Saved entries:
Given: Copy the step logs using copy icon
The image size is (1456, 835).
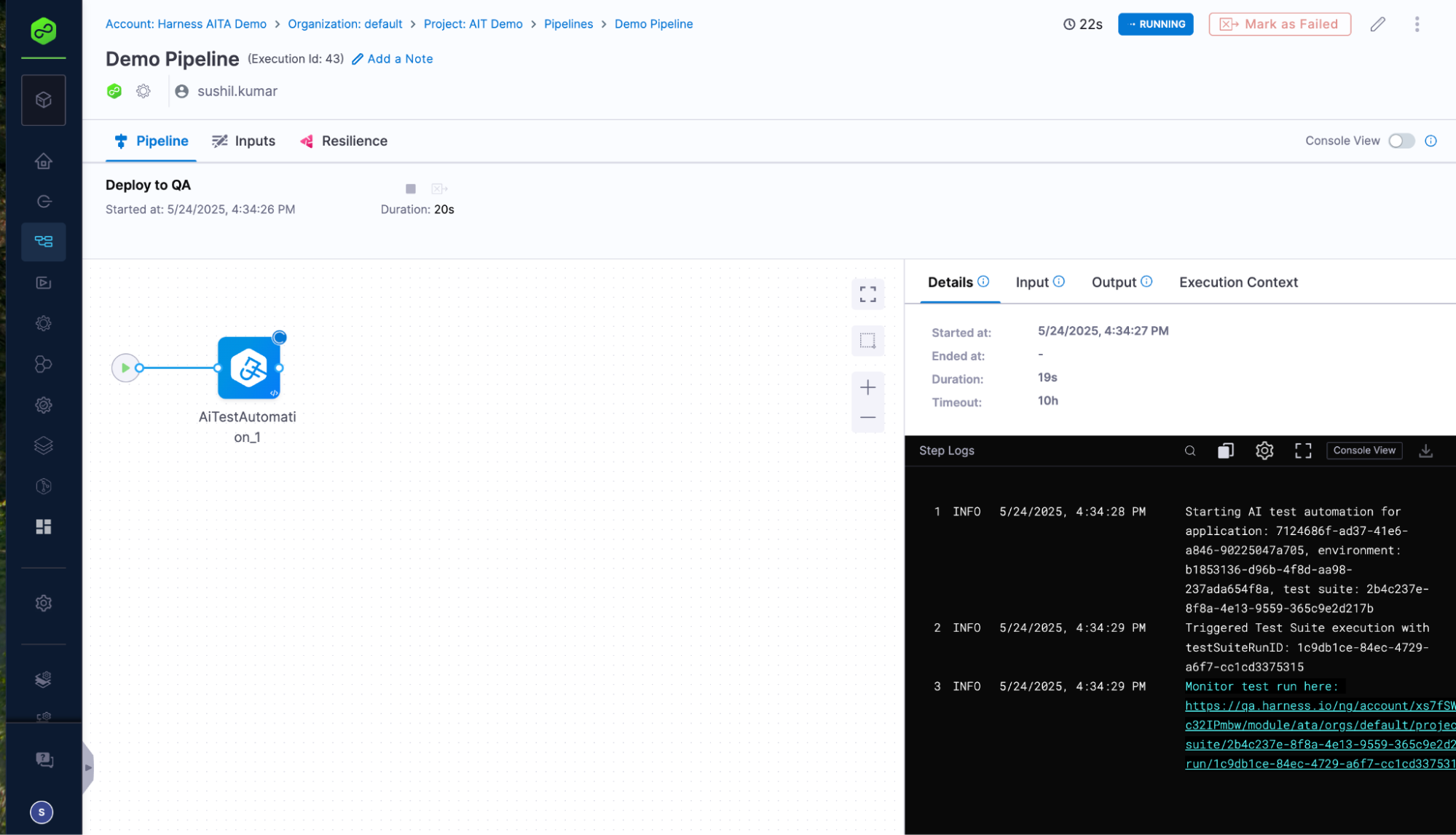Looking at the screenshot, I should tap(1226, 451).
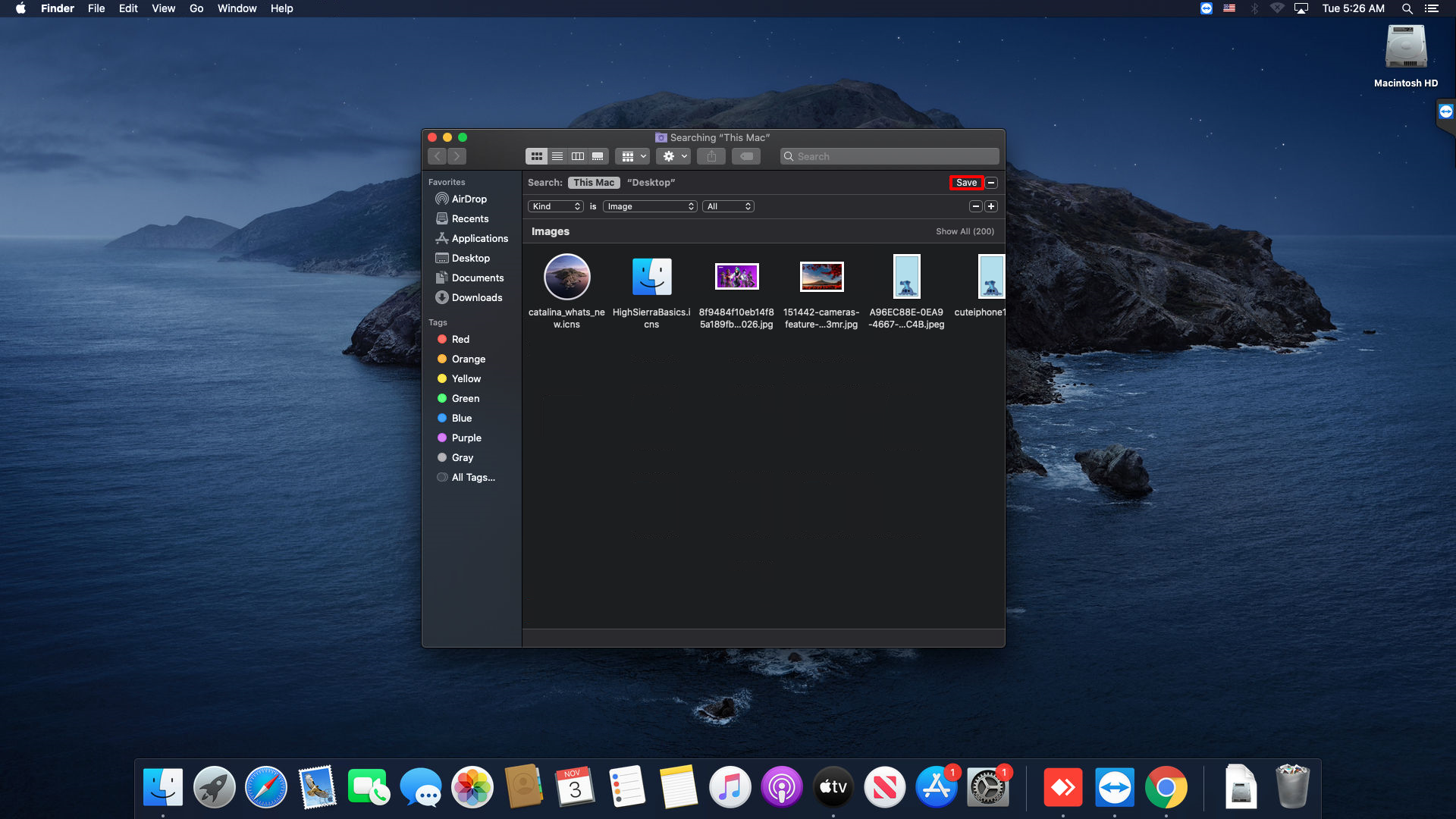Expand the gear Action menu
This screenshot has height=819, width=1456.
point(673,156)
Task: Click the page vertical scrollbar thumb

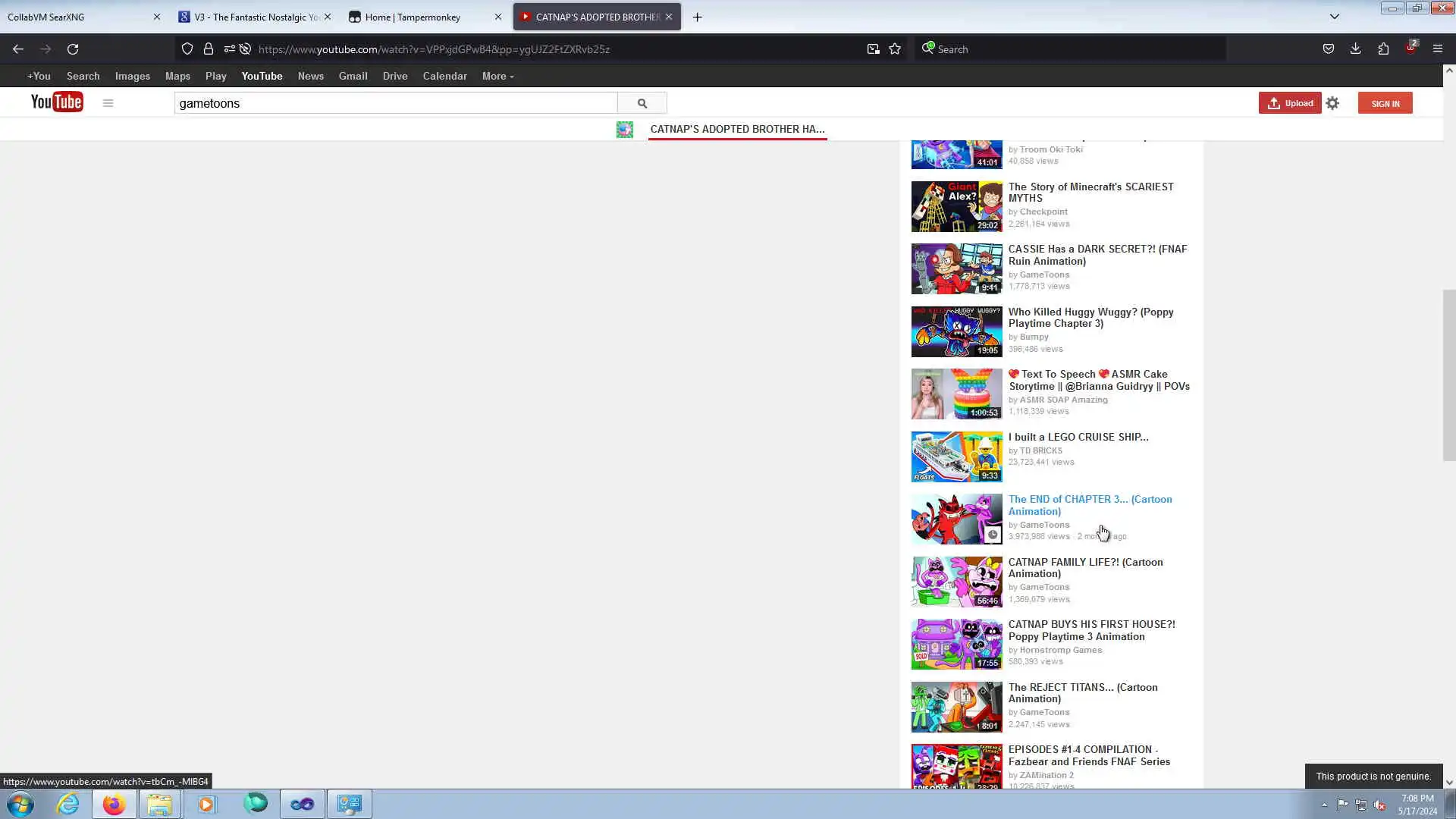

## Work task
For each record above, write it out exactly and omit any picture.

## Output for this exercise
Given: Copy the step logs using copy icon
The image size is (1456, 835).
Looking at the screenshot, I should tap(1226, 451).
Expand the gear Action menu
This screenshot has height=819, width=1456.
point(673,156)
Task: Click the page vertical scrollbar thumb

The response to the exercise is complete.